** RECORDS FOR THIS TASK follows **

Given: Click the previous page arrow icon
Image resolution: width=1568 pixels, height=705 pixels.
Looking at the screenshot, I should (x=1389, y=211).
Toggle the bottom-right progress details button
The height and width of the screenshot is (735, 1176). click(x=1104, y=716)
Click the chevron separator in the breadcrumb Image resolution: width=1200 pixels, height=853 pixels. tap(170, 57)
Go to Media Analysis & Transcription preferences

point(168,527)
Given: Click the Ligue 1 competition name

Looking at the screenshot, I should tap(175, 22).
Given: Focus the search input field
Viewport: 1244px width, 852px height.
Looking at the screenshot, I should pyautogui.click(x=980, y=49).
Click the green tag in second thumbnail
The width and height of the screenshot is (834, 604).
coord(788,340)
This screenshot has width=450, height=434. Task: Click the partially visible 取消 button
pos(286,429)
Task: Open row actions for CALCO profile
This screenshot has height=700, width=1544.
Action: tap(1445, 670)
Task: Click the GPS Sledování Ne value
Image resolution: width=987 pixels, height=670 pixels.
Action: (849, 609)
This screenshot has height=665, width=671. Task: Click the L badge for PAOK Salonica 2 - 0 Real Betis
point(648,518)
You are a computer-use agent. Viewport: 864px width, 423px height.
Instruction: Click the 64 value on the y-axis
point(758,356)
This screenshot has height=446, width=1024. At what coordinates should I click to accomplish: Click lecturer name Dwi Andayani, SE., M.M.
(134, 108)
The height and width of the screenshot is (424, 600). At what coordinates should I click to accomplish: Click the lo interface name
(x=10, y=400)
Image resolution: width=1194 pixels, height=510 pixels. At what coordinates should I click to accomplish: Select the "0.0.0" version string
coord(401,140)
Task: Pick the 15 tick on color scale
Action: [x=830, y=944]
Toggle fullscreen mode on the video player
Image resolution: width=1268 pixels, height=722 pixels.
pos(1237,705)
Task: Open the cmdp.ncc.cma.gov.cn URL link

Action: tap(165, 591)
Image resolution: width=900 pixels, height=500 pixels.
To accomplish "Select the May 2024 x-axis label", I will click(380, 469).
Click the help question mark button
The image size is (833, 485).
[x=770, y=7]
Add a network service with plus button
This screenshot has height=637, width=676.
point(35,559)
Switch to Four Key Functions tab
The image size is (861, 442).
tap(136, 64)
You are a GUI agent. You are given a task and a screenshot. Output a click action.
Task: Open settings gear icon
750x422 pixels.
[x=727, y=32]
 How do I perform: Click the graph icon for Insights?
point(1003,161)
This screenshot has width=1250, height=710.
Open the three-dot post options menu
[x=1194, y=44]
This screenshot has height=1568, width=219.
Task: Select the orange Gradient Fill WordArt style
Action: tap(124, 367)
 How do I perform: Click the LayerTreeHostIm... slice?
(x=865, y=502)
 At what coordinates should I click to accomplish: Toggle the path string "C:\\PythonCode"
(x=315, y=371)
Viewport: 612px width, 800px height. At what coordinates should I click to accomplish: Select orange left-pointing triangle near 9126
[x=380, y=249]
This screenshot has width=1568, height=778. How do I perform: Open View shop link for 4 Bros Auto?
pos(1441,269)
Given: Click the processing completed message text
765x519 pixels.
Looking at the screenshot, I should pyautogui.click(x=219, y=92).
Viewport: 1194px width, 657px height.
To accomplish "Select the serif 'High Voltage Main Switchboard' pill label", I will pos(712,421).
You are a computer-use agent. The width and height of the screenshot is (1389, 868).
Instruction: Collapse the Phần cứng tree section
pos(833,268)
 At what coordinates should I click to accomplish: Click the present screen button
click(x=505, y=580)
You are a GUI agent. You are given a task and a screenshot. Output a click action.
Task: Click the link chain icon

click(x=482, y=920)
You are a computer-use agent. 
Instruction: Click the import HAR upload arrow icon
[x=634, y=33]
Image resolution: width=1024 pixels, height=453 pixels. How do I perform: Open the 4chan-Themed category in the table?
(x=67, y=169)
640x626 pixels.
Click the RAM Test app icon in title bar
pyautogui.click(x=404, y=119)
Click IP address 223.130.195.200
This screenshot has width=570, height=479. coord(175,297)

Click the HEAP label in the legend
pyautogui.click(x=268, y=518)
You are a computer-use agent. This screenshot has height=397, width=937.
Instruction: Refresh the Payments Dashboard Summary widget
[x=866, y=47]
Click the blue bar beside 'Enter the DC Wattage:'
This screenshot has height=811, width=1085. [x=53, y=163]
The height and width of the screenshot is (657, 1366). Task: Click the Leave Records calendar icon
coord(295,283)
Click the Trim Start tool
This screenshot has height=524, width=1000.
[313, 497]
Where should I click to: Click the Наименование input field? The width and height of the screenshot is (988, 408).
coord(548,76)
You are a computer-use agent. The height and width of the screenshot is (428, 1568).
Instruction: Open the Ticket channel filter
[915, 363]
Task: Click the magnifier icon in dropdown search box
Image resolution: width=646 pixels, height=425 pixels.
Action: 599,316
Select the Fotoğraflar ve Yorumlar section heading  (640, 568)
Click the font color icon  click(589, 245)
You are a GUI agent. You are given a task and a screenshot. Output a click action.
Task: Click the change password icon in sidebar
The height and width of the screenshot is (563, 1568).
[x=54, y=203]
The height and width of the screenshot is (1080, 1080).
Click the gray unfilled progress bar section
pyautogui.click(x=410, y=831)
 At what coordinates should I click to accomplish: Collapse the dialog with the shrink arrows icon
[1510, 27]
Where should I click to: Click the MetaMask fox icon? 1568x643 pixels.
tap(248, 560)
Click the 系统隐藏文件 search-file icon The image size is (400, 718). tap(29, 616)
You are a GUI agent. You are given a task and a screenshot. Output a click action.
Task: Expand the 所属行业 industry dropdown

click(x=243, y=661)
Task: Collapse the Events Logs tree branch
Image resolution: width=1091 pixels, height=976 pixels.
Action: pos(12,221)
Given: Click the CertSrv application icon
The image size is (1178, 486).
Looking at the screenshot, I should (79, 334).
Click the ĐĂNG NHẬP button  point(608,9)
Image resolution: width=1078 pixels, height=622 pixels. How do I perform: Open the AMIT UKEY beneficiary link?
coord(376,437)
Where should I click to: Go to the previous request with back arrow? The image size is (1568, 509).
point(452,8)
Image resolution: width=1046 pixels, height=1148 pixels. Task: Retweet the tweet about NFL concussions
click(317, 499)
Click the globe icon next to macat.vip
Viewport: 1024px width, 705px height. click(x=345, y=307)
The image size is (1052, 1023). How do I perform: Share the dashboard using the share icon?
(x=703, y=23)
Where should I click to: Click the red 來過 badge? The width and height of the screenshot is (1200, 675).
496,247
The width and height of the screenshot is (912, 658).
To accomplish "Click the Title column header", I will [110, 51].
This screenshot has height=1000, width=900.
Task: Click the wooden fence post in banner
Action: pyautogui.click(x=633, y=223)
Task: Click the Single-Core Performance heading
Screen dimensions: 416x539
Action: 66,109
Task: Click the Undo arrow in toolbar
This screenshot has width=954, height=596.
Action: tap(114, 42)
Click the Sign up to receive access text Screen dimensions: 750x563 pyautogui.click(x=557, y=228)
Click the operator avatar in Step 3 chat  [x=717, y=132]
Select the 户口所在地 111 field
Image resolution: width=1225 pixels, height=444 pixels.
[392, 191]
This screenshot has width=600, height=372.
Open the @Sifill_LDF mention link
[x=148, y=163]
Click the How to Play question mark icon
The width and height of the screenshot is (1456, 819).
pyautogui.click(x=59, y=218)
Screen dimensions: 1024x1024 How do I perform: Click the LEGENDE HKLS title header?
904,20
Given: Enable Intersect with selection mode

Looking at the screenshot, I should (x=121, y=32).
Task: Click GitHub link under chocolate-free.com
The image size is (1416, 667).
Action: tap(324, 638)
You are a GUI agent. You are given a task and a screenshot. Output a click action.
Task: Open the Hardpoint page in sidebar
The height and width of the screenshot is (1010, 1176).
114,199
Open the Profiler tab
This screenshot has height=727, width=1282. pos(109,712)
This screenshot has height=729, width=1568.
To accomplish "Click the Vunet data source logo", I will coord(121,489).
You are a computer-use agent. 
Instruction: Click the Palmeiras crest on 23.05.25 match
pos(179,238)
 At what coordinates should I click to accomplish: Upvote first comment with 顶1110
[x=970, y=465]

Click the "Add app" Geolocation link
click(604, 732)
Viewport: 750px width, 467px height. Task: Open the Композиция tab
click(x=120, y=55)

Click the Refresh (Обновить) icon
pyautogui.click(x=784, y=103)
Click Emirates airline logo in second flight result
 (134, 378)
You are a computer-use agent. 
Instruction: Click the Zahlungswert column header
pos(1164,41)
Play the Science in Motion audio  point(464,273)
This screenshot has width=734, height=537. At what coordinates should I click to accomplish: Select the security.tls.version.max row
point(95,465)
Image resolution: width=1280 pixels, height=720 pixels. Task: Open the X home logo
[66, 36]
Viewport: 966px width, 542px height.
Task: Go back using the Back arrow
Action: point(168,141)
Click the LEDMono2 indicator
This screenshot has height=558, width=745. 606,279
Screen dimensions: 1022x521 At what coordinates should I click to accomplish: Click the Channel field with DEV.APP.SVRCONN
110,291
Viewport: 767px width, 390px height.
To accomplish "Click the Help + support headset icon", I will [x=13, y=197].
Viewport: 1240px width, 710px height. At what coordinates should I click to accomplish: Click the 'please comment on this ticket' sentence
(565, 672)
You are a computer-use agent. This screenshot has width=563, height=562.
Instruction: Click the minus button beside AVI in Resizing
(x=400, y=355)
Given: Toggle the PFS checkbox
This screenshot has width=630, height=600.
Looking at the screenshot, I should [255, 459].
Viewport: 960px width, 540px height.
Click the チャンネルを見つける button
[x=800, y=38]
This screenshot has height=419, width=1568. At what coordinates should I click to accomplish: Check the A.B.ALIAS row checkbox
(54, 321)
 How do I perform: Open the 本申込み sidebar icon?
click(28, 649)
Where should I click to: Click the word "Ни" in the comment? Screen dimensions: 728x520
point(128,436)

** End of RECORDS FOR THIS TASK **

» PROBLEM DETAILS
If a line of the data above holds the string "page", count it, then state only the total.

» REPLY
2